Feature Engineering
Feature engineering is the process of using domain knowledge to extract features from raw data. This process can significantly improve the performance of machine learning models.
Types of Feature Engineering
- Feature Creation: Generating new features from existing ones.
- Feature Transformation: Changing the scale or distribution of features.
- Feature Selection: Choosing the most relevant features for your model.

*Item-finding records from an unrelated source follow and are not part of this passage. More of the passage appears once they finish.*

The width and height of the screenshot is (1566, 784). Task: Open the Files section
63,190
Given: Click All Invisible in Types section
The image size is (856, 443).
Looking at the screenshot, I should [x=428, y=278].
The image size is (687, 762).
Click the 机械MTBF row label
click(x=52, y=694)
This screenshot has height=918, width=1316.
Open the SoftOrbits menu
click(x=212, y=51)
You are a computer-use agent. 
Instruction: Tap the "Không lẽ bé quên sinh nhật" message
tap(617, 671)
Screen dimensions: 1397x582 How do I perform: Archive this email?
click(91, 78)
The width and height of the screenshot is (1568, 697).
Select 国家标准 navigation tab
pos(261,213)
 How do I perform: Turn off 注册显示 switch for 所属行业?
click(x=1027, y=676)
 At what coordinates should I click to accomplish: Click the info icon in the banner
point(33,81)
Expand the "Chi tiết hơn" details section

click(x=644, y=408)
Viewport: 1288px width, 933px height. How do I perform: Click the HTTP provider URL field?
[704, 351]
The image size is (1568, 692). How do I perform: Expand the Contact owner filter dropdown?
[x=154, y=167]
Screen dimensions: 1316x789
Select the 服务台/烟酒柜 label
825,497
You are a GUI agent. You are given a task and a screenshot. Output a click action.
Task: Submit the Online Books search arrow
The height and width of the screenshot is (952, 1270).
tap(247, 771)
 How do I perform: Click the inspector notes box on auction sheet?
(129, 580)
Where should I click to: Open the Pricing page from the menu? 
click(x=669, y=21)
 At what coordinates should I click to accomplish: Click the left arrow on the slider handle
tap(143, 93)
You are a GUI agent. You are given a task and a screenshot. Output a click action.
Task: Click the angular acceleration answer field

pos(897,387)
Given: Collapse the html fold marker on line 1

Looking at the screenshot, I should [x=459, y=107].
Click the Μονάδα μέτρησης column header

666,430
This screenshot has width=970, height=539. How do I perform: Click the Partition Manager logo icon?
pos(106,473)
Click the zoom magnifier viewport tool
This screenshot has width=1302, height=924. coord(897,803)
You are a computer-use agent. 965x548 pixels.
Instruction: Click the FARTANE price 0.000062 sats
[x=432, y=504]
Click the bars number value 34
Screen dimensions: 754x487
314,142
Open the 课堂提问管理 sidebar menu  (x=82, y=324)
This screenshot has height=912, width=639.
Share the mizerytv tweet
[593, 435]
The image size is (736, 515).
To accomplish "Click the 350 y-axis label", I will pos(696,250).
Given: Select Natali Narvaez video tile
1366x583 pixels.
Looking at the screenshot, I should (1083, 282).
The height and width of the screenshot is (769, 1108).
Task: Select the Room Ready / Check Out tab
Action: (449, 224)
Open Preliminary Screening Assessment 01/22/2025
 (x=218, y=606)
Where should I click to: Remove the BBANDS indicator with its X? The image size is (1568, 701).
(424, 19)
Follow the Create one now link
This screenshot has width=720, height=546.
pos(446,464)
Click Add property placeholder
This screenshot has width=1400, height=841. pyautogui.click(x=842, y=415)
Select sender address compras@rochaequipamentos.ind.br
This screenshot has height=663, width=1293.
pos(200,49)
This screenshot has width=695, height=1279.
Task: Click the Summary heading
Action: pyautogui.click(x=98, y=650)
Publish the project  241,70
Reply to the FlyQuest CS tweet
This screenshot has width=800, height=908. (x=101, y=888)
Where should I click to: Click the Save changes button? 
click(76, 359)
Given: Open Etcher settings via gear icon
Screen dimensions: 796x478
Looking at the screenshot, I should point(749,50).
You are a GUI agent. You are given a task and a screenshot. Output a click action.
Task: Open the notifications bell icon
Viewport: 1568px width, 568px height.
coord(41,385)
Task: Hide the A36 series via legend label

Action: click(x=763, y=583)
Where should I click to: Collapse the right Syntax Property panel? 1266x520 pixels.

Feature Creation Techniques
Combining Features
# Creating a BMI feature from height and weight
df['BMI'] = df['weight'] / (df['height'] / 100) ** 2
# Binning age into categories
df['age_group'] = pd.cut(df['age'], bins=[0, 18, 35, 50, 65, 100], labels=['0-18', '19-35', '36-50', '51-65', '65+'])
# Scaling
from sklearn.preprocessing import StandardScaler
scaler = StandardScaler()
df['scaled_feature'] = scaler.fit_transform(df['feature'].values.reshape(-1, 1))
# One-hot encoding
df = pd.get_dummies(df, columns=['categorical_column'])
# Feature Selection
from sklearn.feature_selection import SelectFromModel
from sklearn.ensemble import RandomForestClassifier
selector = SelectFromModel(RandomForestClassifier(n_estimators=100))
X_new = selector.fit_transform(X, y)